What Is a Routing Number and Where to Find It?

A routing number is a nine-digit code that identifies a specific bank or credit union in the United States. Every federally or state-chartered financial institution that holds accounts with the Federal Reserve has one, and you need it anytime money moves electronically between banks, whether that’s direct deposit, a wire transfer, an online bill payment, or an ACH transfer.

What the Nine Digits Mean

A routing number isn’t random. Each group of digits carries specific information about the financial institution. The first four digits identify the Federal Reserve Bank district where the institution is located. The next four digits identify the bank or credit union itself. The final digit is a check digit, a mathematical validator that confirms the previous eight digits are in a legitimate sequence.

This system was created by the American Bankers Association more than a century ago to make it possible to sort and route paper checks to the correct bank. The official registrar of routing numbers today is Bankers Almanac (now part of LexisNexis Risk Solutions), which the ABA designated for that role. Only institutions eligible for a master account at a Federal Reserve Bank can receive a routing number.

Where to Find Your Routing Number

The most common place to find it is on a personal check. Look at the bottom left corner: the routing number is the first nine-digit sequence, printed in a distinctive blocky font designed for machine reading. To its right, you’ll see your account number, followed by the check number.

If you don’t have checks, you have several other options. Most banks display your routing number in their online banking portal or mobile app, typically on the account details or summary page. You can also find it by searching your bank’s name on the ABA’s routing number lookup tool, calling your bank’s customer service line, or visiting a branch. Keep in mind that large banks sometimes use different routing numbers depending on the state where you opened your account or the type of transaction (paper checks vs. wire transfers, for example), so confirm you’re using the right one for your specific need.

Routing Number vs. Account Number

These two numbers work as a pair, but they do different jobs. The routing number identifies your bank. The account number identifies your specific account within that bank. Think of it like a mailing address: the routing number is the zip code that gets the transaction to the right institution, and the account number is the street address that directs it to you.

Account numbers are unique to each account holder and vary in length depending on the bank, typically ranging from eight to twelve digits. You might have the same routing number as thousands of other customers at your bank, but your account number is yours alone. When you set up direct deposit, authorize an automatic payment, or send money to someone, you’ll almost always need both numbers together.
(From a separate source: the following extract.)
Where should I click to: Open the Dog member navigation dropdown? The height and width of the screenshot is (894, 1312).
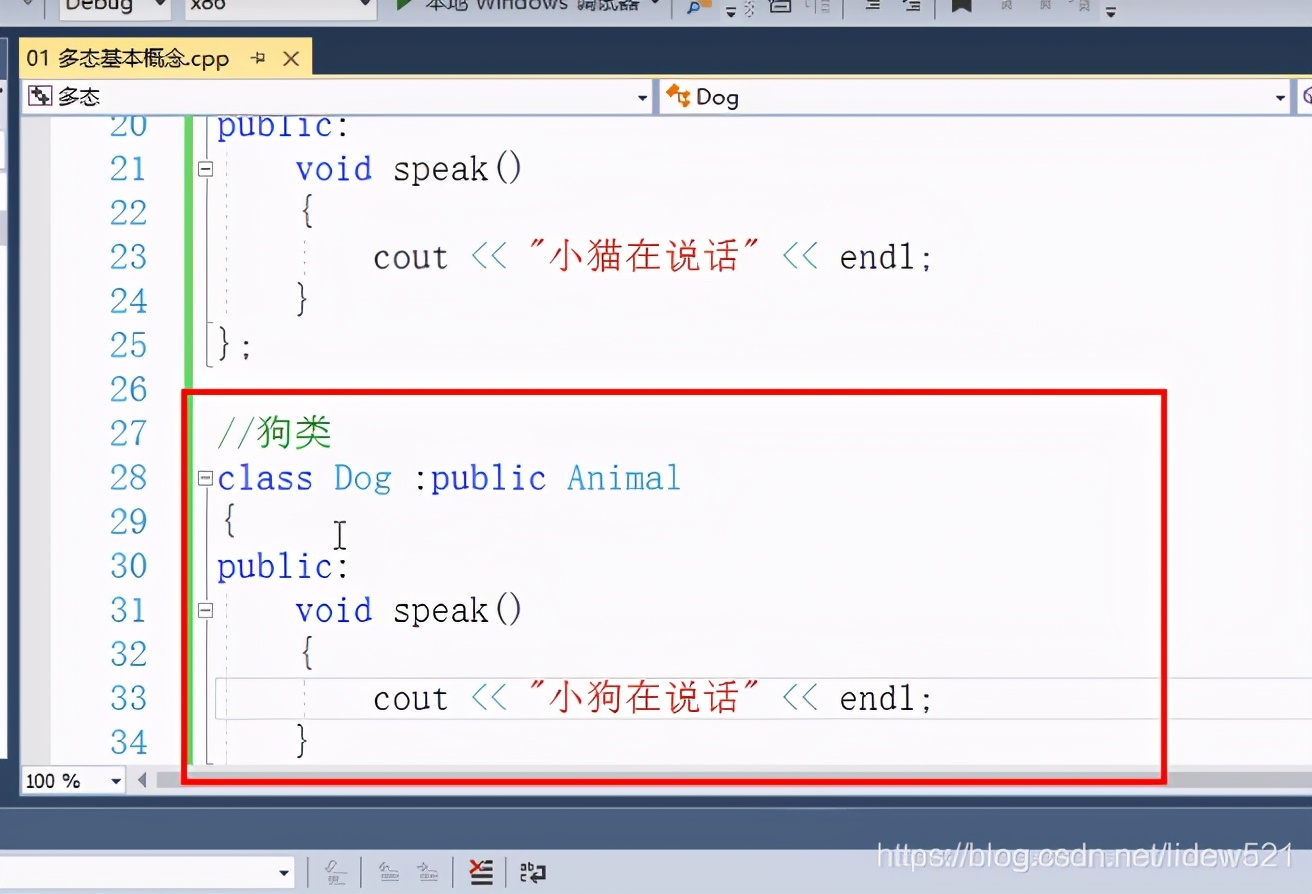pos(1279,96)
When You’ll Need a Routing Number

Routing numbers come up in a handful of everyday financial tasks:

  • Direct deposit. Your employer needs your routing and account numbers to send your paycheck electronically.
  • Wire transfers. Sending or receiving a domestic wire requires the routing number for both the sending and receiving banks. International wires use a different system (SWIFT codes), though your bank’s routing number may still be needed on the domestic side.
  • ACH payments. Automatic bill payments, tax refunds, and peer-to-peer transfers through your bank all use the ACH (Automated Clearing House) network, which relies on routing numbers to move money between institutions.
  • Linking external accounts. When you connect a checking account to a brokerage, savings app, or another bank, you’ll enter your routing and account numbers to verify ownership.
  • Ordering checks. If you reorder checks from a third-party printer rather than through your bank, you’ll need to provide your routing number.

Why One Bank Might Have Multiple Routing Numbers

Small community banks and credit unions usually have a single routing number. Larger national banks, especially those that have grown through mergers and acquisitions, often have several. A bank that absorbed a regional institution may continue using the acquired bank’s routing number for customers who opened accounts there. Some banks also assign different routing numbers for different transaction types: one for paper checks and ACH transfers, another for wire transfers.

This is why copying a routing number from a bank’s website can occasionally lead to the wrong one. The safest approach is to use the number printed on your own checks or shown in your online banking account details, since those are tied to your specific account and location.

Keeping Your Routing Number Safe

A routing number on its own isn’t particularly sensitive. It identifies your bank, not your personal account, and it’s printed on every check you write. The risk increases when your routing number is paired with your account number, because together they can be used to initiate withdrawals or fraudulent transfers. Treat the combination the way you’d treat a debit card number: share it only with employers, billers, and institutions you trust, and avoid sending both numbers over unencrypted email or text.